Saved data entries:
———

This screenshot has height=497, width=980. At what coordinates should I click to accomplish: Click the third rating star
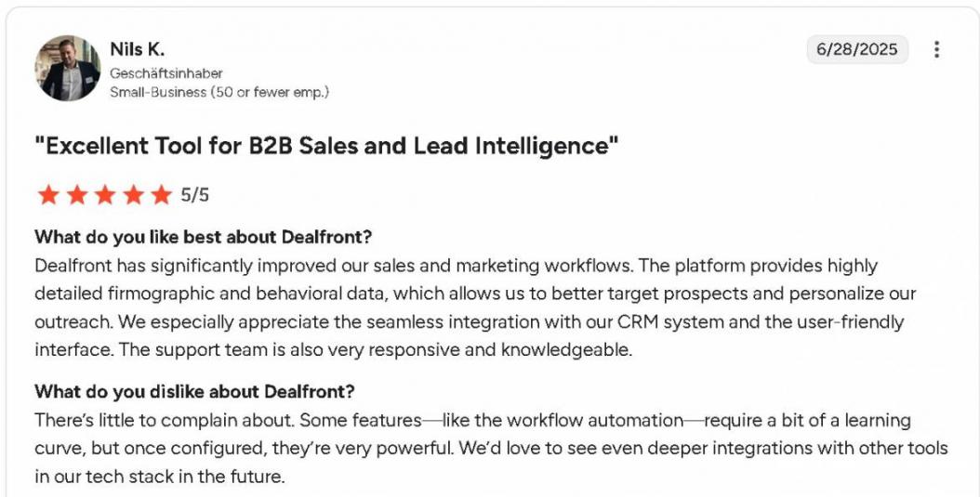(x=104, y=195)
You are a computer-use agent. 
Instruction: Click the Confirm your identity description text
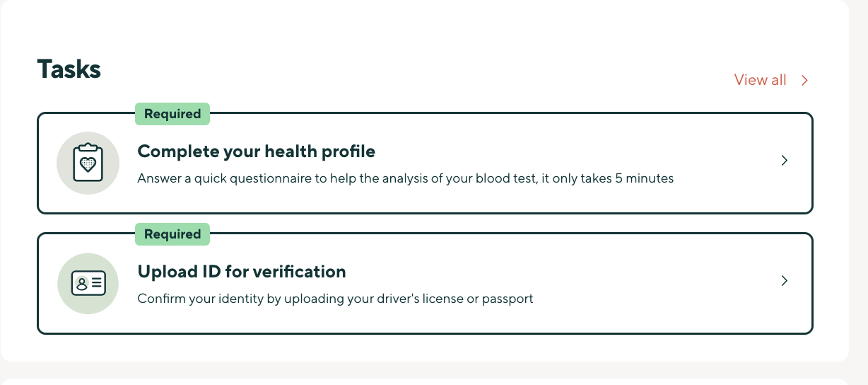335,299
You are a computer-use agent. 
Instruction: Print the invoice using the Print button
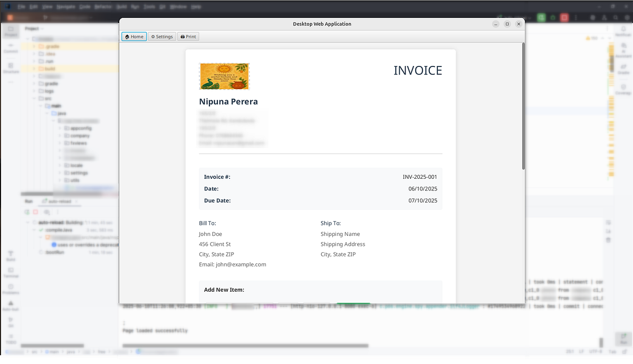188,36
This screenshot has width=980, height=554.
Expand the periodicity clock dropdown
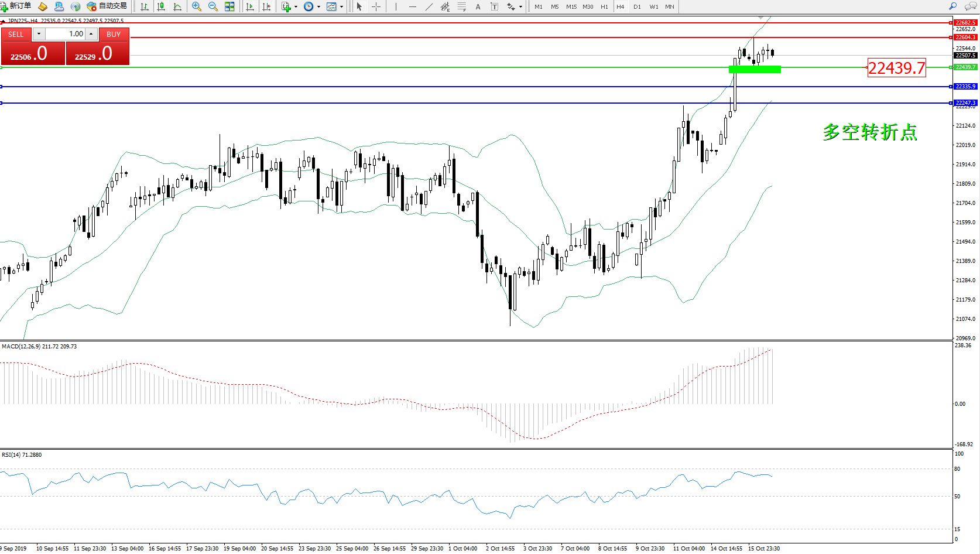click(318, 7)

———

__Activity__:
All of the entries need to be retyped word for word, pictures excluded.

__Your response__:
This screenshot has height=497, width=980. At what coordinates should I click to accomplish: Click the third rating star
(x=104, y=195)
You are a computer-use agent. 
Instruction: Click the Confirm your identity description text
335,299
You are a computer-use agent. 
Instruction: Print the invoice using the Print button
188,36
This screenshot has width=980, height=554.
Expand the periodicity clock dropdown
click(318, 7)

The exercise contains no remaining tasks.